Yahoo Shuts Down Yahoo Screen Video Service

Yahoo shutters the video service it once hoped would compete with Hulu and Netflix.

Under CEO Marissa Mayer, Yahoo has spent the past few years buying up the rights to football games, launching news shows, reviving flailing network TV series, and creating original content. All of that programming — Community, Jaguars vs. Bills, Katie Couric's daily news show — was hosted on Yahoo Screen. And now Yahoo Screen is no more. BuzzFeed News has confirmed that Yahoo has shuttered the video hub. News of the move, which occurred last week, was first reported by Variety.

With investments in original programming and licensing deals with Viacom for Comedy Central shows and NBC for Saturday Night Live, Yahoo had big ambitions for Yahoo Screen, but they never came close to being realized. Last October, Yahoo took a $42 million write-down on the video division behind its original series push. "We thought long and hard about it, and what we concluded is … we couldn’t see a way to make money over time,” company CFO Ken Goldman told investors at the time.

Between October 2013 and October 2015, unique U.S. visitors to Yahoo Screen declined 28%, according to ComScore.

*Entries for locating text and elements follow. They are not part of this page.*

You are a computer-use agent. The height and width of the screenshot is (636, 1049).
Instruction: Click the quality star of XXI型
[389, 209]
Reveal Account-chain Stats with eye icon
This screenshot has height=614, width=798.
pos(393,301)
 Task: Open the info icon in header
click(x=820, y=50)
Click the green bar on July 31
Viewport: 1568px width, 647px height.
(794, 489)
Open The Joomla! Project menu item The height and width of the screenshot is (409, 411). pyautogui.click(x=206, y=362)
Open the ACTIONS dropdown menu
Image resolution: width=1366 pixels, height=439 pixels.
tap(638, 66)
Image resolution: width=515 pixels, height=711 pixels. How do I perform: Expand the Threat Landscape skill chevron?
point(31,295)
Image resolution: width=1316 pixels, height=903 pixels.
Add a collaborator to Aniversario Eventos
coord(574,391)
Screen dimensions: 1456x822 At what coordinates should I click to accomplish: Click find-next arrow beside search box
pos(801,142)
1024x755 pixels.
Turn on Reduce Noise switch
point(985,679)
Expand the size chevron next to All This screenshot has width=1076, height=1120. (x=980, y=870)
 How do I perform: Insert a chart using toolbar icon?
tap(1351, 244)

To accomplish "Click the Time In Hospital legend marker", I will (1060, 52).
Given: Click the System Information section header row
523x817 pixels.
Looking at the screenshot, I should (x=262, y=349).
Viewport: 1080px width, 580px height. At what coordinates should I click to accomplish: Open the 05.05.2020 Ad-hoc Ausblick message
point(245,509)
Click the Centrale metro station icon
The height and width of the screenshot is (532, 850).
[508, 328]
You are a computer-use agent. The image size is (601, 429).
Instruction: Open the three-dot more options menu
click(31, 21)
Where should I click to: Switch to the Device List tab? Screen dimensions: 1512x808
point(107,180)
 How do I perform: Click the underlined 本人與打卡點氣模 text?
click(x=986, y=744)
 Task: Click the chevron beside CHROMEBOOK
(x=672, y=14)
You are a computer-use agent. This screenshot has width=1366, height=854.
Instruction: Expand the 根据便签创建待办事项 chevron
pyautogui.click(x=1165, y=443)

Yahoo's decision to shut down the flailing Yahoo Screen doesn't mean the company is abandoning its video properties. Instead, the company is relocating them to different places throughout the Yahoo ecosystem. "Video content from Yahoo as well as our partners has been transitioned from Yahoo Screen to our Digital Magazine properties so users can discover complementary content in one place," a Yahoo spokesperson said in a statement.

Shutting down Yahoo Screen is the latest in a series of bad signs for the embattled Yahoo. Many of the company's Mayer-led initiatives have stumbled — Yahoo Screen was once a centerpiece of Yahoo's mobile-first turnaround plan. Last month the company abandoned plans to spin off its Alibaba stake, saying it would instead consider a spin-off of what most people think of as Yahoo. The company isn't about to collapse entirely, but it's proving time and time again that it can't keep up with ascendant tech giants; video is just the latest race it's lost.